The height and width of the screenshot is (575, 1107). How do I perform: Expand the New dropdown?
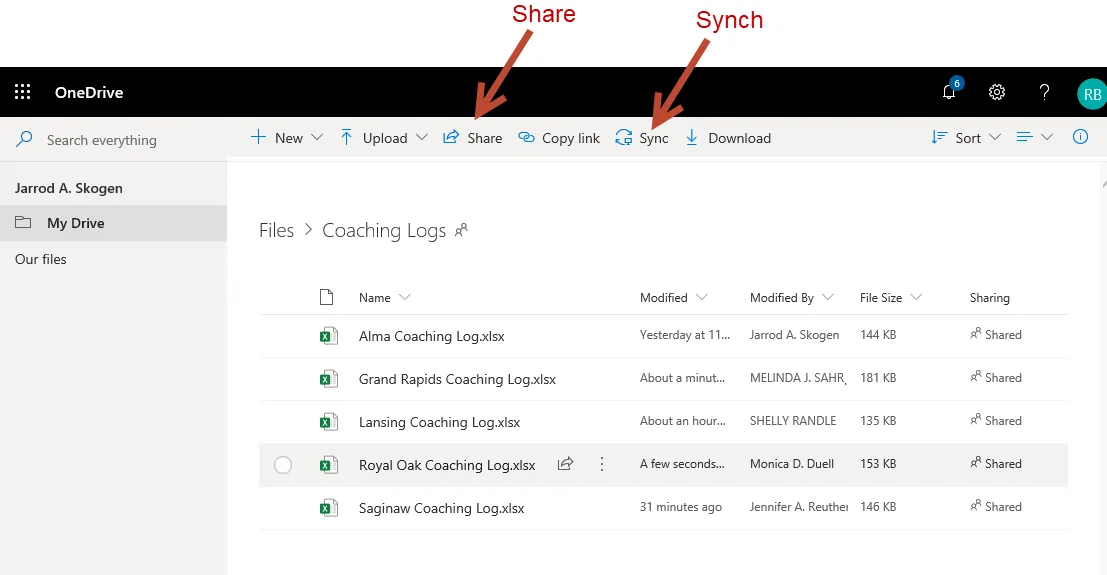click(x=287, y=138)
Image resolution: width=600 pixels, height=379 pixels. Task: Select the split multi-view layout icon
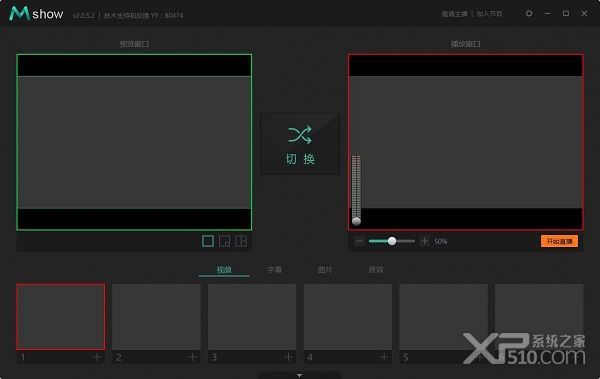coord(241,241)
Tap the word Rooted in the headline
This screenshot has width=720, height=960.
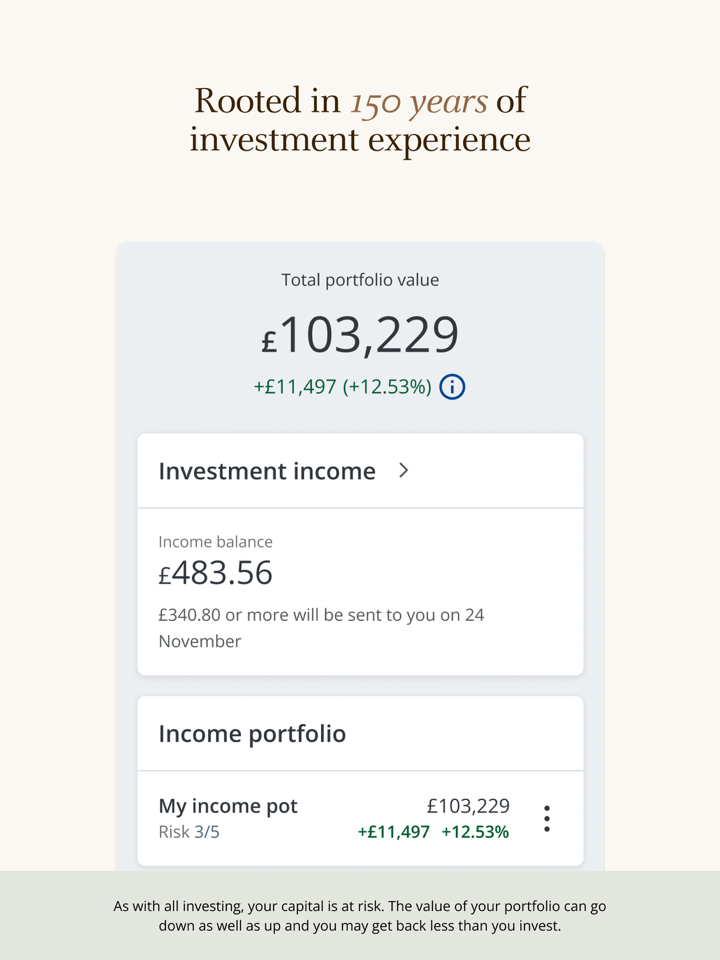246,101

....................

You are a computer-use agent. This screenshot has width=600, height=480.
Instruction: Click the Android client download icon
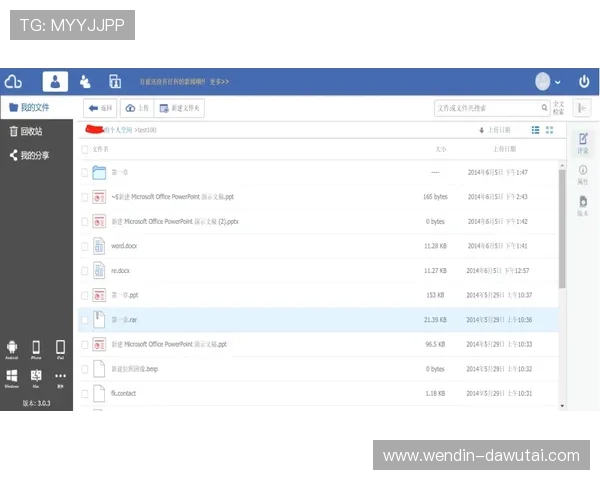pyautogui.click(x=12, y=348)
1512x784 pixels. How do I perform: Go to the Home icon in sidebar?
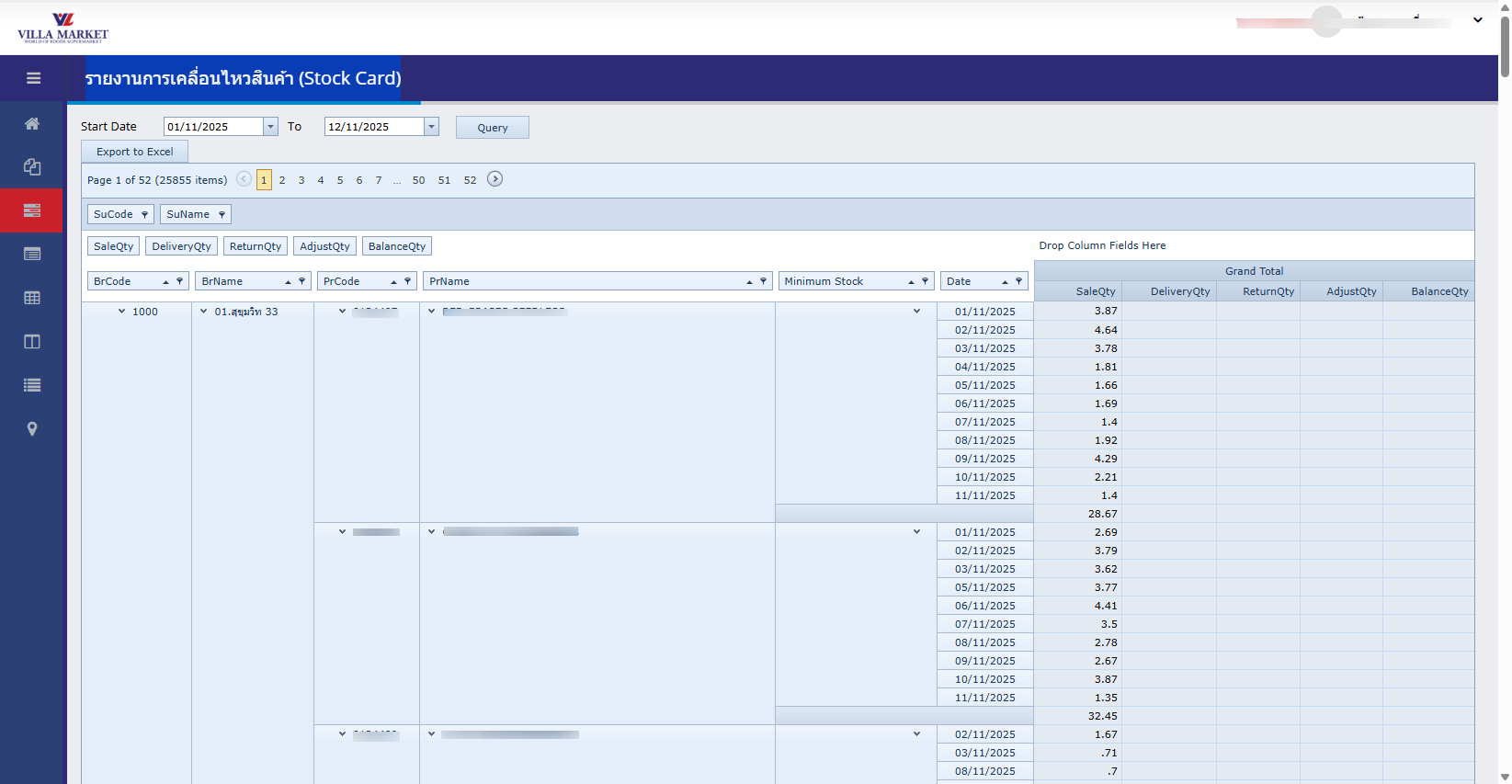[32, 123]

....................

YOUR INSTRUCTIONS: Print the line above containing "The height and", the line containing "Tap the word Rooted in the headline", and everything between them, exactly as written. Pictures stay out.

ANSWER:
The height and width of the screenshot is (575, 1107). How do I perform: Expand the New dropdown?
click(x=287, y=138)
Image resolution: width=600 pixels, height=379 pixels. Task: Select the split multi-view layout icon
coord(241,241)
Tap the word Rooted in the headline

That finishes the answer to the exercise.